Notes on the Program  |  December 18, 20 & 22, 2013

Handel's MESSIAH

Portland Chamber Orchestra: Handel's  Messiah , 2013

From the Maestro

I learned to love Baroque music through violin studies and singing in choral groups at a very young age, and it was later, during my years of study at the Music Academy in Jerusalem, that this love was enhanced with a knowledge and understanding of the style.

During the first two years at the Academy, the study of Baroque counterpoint focused on theory and composition as we learned to compose two and three part madrigals, motets, inventions, fugues, and four-part harmonization of the soprano lines of J.S. Bach’s chorales. We delved deeply into the structure of other forms of Baroque composition, and analyzed airs, variations and suites.

Shortly after my graduation from the Jerusalem Music Academy, and upon my arrival in New York, I became a student of the world renowned conductor, organist and Renaissance/Baroque scholar and theologian, Dr. Richard Westenburg, founding director of Musica Sacra, a professional choral society whose annual Carnegie Hall performance of Handel's "Messiah" was a highlight of New York's winter holiday scene.

Dick was an inspiring conductor, teacher and scholar who kept close tabs on changing musicological conventions regarding the performance of Baroque works. He balanced those ideas with his own strongly etched sense of style, with exciting results. His knowledge of the musical and liturgical text in concert with his profound intellect, and spiritual and emotional gifts, shaped his performances into deeply moving, musical- metaphysical experiences.

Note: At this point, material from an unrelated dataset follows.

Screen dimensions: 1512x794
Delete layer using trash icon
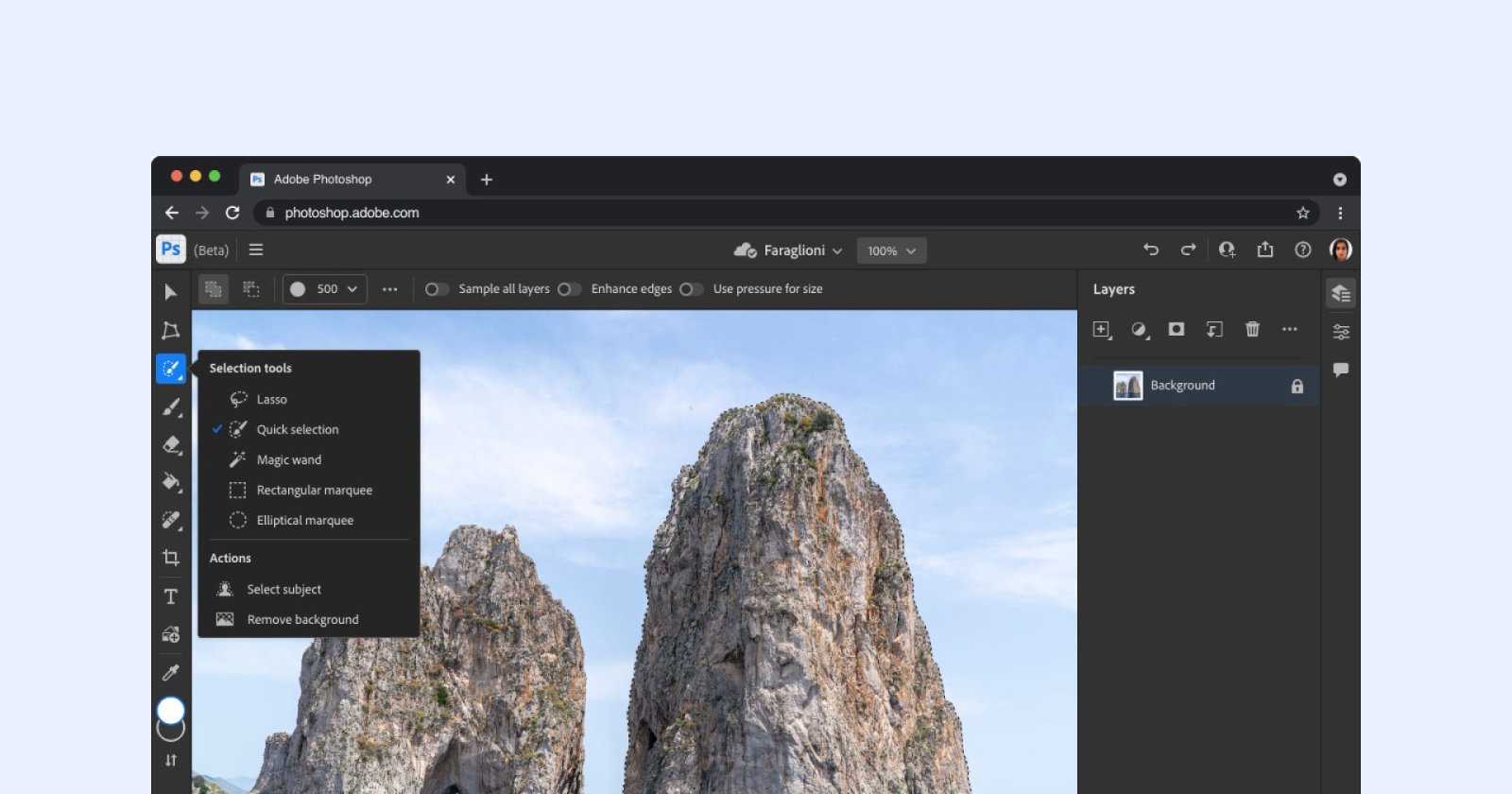(1252, 329)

Dick’s choir was a trim ensemble of between 30 and 35 professional singers, with an orchestra similar in size to the PCO; and his brisk readings offered a striking contrast to the mammoth size “Messiah” performances that had become commonplace.  I attended most of his Messiahs over the last twenty-five years until his passing two years ago. They were touching, spiritual, unvarnished, direct and honest in their tragic poignancy and joyful, triumphal spirit. They were always fresh and exciting and never failed to surprise in the choice of tempi, ornamentation, and stylistic clarity.  Our lengthy telephone discussions always followed those concerts with issues and observations addressed that exerted a significant influence on my own conducting of the work.